RECORDS TO PROCESS
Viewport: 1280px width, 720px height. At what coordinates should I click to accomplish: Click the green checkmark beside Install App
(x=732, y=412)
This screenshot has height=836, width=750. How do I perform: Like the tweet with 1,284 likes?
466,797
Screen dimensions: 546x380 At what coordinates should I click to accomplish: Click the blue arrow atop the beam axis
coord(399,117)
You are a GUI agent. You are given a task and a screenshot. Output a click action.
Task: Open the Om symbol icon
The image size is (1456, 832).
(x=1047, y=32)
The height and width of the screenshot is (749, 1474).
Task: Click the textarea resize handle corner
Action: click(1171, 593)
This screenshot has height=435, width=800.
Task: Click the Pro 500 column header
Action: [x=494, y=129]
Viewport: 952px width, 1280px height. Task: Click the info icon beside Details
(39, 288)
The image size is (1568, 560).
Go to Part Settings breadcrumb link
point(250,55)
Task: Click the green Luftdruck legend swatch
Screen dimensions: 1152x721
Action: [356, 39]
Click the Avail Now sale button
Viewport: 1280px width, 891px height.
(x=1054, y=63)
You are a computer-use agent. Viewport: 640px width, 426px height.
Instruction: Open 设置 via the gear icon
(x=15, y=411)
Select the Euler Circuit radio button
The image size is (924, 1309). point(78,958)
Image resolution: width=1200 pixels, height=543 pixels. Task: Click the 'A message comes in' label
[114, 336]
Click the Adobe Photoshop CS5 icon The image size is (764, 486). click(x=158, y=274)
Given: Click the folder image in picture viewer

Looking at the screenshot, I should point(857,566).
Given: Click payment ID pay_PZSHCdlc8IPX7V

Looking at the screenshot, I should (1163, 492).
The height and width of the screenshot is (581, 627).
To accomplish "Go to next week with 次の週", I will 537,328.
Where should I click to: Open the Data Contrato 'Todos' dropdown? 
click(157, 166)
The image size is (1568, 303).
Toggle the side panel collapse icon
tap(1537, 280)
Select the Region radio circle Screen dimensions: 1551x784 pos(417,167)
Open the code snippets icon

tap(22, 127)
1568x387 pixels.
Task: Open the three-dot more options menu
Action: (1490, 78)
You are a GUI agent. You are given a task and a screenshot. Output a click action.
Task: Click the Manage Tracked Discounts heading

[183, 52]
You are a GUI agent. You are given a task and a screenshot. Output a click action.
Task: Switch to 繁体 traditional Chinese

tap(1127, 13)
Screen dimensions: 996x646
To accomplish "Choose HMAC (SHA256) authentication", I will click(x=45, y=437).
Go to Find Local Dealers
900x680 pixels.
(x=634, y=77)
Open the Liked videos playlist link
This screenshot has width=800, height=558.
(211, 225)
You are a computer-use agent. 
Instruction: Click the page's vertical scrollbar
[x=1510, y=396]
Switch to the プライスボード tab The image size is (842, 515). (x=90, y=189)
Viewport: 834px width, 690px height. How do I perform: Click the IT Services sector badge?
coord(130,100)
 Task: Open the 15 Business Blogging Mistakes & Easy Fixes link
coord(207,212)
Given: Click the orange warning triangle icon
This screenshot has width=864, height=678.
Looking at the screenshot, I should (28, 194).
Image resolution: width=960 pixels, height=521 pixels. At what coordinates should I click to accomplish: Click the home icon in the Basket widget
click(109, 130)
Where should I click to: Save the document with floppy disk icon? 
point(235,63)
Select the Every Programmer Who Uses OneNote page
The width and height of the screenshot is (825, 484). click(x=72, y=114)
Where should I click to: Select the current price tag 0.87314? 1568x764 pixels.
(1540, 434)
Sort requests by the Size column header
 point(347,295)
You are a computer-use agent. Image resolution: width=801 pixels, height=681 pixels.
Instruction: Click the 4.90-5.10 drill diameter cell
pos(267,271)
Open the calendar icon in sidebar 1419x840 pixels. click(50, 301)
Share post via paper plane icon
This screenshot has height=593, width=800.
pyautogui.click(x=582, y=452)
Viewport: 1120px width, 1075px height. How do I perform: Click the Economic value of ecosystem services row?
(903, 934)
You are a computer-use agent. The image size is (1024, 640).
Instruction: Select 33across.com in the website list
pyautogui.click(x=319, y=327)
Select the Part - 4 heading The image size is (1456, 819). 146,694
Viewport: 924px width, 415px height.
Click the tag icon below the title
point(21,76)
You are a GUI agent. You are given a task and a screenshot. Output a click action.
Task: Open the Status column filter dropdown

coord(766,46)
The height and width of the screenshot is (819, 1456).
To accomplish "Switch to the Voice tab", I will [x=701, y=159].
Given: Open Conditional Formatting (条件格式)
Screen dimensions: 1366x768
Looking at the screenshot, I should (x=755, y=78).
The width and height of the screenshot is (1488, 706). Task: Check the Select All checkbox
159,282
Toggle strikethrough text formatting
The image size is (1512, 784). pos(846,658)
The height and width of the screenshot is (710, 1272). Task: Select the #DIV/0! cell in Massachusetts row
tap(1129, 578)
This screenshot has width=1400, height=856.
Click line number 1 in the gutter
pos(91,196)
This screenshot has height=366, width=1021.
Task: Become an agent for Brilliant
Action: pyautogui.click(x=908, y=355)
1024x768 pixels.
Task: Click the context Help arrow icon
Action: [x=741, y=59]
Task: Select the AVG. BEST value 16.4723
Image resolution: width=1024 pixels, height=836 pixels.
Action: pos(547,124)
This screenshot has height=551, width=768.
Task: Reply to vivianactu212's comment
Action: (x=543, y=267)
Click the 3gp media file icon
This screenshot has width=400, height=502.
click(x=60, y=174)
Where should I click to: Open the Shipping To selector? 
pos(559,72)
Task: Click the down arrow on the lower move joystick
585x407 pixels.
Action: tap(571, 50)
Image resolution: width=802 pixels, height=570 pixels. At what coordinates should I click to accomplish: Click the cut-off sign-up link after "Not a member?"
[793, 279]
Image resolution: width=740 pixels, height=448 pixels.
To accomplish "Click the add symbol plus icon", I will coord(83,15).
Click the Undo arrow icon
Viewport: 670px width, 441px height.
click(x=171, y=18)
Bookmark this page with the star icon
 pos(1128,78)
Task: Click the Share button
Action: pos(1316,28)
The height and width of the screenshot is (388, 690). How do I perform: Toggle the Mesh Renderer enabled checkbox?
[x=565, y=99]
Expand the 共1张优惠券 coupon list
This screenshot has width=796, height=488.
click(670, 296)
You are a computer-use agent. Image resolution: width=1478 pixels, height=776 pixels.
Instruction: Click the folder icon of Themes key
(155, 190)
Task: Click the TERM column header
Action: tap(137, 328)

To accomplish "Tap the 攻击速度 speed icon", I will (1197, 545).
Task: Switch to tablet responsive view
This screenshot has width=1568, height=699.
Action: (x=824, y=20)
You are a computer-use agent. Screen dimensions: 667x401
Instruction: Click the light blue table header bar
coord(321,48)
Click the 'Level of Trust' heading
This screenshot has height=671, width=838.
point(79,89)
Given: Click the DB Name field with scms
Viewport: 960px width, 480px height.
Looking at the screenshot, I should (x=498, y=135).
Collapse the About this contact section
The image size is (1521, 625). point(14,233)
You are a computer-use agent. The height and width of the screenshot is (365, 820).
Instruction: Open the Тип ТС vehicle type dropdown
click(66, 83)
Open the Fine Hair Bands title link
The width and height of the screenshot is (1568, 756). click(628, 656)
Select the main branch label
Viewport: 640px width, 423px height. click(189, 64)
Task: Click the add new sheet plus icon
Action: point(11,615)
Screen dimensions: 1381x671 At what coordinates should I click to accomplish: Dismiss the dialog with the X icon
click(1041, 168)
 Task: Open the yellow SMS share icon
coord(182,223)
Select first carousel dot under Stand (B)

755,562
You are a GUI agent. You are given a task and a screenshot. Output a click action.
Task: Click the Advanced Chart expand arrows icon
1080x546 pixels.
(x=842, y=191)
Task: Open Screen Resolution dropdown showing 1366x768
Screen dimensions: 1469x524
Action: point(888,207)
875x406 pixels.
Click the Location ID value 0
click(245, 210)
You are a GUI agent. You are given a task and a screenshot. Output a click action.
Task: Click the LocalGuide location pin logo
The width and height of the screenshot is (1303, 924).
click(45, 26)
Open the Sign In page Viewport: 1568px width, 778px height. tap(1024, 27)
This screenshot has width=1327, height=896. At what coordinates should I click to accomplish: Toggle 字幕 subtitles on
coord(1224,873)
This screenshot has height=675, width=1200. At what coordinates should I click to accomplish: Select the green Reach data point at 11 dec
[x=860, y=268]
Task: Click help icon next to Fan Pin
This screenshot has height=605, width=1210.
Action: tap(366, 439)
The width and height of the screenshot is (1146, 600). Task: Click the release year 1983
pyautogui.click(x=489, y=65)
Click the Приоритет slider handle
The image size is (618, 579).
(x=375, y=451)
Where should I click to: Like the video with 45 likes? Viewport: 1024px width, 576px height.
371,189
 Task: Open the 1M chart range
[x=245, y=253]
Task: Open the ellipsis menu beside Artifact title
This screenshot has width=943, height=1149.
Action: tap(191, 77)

TO DO
Throughout the material, how many lines contain the string "computer"? Answer with the number alone.

EXPECTED OUTPUT
7